*OBJETIVOS*:
1/ Segundo o texto sobre mudança climática e moradia digna, por que o aumento da temperatura global leva a precipitações mais intensas e prolongadas? Explique em uma a três frases.
2/ Dê prosseguimento ao texto sobre mudança climática e moradia digna a partir do ponto em que ele termina.

*TEXTO FORNECIDO*:
|---|
Mudança climática e moradia digna: Os desafios frente aos desastres socioambientais
Os desastres climáticos são um dos maiores desafios para a garantia da moradia digna no Brasil e no mundo.
quinta-feira, 19 de dezembro de 2024
Atualizado às 14:31
A intensificação das mudanças climáticas tem gerado um aumento significativo dos desastres socioambientais. Segundo o Painel Intergovernamental sobre Mudanças Climáticas de 2021, o aumento da temperatura global intensifica o ciclo hidrológico, contribuindo para precipitações mais intensas e prolongadas, que impactam diretamente as áreas urbanas densamente povoadas.
Nas últimas décadas, o aumento da frequência e intensidade desses desastres tornou-se uma realidade preocupante, com impactos sociais e ambientais de grande magnitude. Esses eventos afetam profundamente as populações mais vulneráveis, especialmente aquelas que vivem em condições de moradia precária, frequentemente sem infraestrutura adequada para absorver tais impactos.
|---|
*MATERIAL FORNECIDO*:
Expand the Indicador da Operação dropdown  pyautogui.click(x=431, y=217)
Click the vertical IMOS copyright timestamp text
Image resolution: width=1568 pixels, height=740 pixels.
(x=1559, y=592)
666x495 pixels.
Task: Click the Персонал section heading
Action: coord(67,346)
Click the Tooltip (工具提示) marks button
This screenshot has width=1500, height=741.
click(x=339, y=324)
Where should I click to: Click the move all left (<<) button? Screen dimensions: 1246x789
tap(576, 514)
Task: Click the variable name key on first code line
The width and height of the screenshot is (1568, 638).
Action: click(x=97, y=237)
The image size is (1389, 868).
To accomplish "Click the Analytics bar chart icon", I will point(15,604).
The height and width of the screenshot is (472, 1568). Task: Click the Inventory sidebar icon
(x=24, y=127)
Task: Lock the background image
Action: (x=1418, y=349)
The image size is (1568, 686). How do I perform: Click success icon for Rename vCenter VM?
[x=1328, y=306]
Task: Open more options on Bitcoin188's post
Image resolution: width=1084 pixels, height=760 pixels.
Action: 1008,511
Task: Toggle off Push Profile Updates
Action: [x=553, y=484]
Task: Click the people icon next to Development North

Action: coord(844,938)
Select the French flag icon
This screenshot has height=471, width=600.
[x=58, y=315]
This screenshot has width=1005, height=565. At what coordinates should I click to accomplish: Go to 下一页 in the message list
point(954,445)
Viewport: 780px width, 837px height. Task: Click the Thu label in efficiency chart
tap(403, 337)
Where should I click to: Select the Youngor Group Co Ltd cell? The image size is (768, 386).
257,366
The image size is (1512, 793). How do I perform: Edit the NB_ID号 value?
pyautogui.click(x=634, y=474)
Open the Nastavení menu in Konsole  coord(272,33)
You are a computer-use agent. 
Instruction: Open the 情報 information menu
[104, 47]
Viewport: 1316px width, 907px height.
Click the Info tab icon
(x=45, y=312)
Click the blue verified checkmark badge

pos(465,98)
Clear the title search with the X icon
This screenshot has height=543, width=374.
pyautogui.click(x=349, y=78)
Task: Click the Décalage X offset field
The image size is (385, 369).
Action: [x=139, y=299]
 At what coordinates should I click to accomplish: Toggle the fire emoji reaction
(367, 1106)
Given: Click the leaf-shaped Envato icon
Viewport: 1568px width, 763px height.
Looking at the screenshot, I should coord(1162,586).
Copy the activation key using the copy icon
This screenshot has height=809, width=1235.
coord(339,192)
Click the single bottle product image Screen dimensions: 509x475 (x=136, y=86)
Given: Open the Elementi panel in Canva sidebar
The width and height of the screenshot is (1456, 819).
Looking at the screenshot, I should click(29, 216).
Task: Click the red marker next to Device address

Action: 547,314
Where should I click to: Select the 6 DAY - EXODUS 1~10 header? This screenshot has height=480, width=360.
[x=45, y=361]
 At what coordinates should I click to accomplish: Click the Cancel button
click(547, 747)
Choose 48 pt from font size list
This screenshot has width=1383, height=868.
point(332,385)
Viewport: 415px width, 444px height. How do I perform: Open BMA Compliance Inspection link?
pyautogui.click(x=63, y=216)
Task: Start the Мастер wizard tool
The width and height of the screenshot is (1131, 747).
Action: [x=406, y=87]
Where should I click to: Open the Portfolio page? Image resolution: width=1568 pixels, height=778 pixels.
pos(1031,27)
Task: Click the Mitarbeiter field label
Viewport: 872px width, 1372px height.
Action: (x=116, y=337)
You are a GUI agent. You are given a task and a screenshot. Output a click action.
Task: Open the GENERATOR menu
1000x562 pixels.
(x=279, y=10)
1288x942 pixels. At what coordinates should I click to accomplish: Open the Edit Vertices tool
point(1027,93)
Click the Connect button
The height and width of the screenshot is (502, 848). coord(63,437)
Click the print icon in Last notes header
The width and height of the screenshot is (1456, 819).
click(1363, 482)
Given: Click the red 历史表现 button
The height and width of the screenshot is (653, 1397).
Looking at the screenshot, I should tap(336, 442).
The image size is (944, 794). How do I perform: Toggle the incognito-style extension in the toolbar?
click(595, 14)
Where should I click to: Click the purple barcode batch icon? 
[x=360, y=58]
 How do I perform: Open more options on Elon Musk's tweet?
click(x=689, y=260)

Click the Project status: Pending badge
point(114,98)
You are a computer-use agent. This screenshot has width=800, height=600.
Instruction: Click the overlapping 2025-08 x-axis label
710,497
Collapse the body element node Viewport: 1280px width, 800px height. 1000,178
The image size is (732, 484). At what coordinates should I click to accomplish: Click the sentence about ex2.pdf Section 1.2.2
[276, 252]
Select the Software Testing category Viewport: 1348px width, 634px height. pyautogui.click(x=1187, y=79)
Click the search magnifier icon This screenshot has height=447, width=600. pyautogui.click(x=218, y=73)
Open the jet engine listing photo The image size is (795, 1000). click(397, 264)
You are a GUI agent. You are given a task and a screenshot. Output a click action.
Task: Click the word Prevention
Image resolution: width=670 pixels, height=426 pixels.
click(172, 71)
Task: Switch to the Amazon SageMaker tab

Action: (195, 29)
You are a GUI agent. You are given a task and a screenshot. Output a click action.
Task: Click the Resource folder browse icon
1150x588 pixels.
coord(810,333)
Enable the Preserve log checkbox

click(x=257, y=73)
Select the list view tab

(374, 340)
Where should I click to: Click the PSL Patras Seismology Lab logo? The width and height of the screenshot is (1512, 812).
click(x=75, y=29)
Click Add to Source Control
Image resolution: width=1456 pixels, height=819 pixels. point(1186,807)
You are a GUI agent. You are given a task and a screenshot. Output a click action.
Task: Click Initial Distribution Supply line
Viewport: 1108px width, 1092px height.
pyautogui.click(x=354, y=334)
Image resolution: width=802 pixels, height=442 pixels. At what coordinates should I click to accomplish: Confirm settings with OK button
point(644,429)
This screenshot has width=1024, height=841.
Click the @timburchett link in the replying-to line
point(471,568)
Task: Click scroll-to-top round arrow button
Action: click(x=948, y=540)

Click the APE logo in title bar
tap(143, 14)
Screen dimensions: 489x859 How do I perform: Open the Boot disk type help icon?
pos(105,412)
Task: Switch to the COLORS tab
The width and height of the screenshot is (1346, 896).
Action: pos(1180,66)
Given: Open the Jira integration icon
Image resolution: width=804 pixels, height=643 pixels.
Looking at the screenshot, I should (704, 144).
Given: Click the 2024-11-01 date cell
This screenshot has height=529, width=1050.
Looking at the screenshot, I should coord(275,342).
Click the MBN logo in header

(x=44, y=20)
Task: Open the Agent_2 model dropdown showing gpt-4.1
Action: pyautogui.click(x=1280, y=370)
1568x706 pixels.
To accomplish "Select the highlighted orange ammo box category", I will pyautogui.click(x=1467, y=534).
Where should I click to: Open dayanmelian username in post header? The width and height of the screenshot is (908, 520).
|---|
*RESPOSTAS DAS TAREFAS*:
1/ De acordo com o Painel Intergovernamental sobre Mudanças Climáticas de 2021, o aumento da temperatura global intensifica o ciclo hidrológico. Essa intensificação contribui para precipitações mais intensas e prolongadas, que impactam diretamente as áreas urbanas densamente povoadas.

2/
Nesse contexto, o direito à dignidade da pessoa humana e à moradia adequada emergem como temas fundamentais, pois, os desastres socioambientais frequentemente resultam em violação ao direito à moradia, colocando em risco a dignidade dos indivíduos.
Pois bem.
O conceito de dignidade da pessoa humana é um dos pilares dos direitos humanos modernos, consagrado na Declaração Universal dos Direitos Humanos de 1948. Em seu art. 1º afirma que "todos os seres humanos nascem livres e iguais em dignidade e direitos". No Brasil, a dignidade da pessoa humana é um princípio fundamental da CF/88, prevista no art. 1º, inciso III.
Esse princípio orienta a aplicação de diversos direitos e é considerado um fundamento para a promoção do bem-estar social. Além disso, o princípio é reafirmado em tratados internacionais, como o Pacto Internacional sobre Direitos Civis e Políticos (1966) e o Pacto Internacional sobre Direitos Econômicos, Sociais e Culturais (1966), dos quais o Brasil é signatário. Com efeito, a dignidade da pessoa humana demanda uma resposta estatal que garanta proteção, assistência e condições adequadas de sobrevivência, para que as pessoas afetadas possam recuperar-se dos eventos e restaurar suas condições de vida.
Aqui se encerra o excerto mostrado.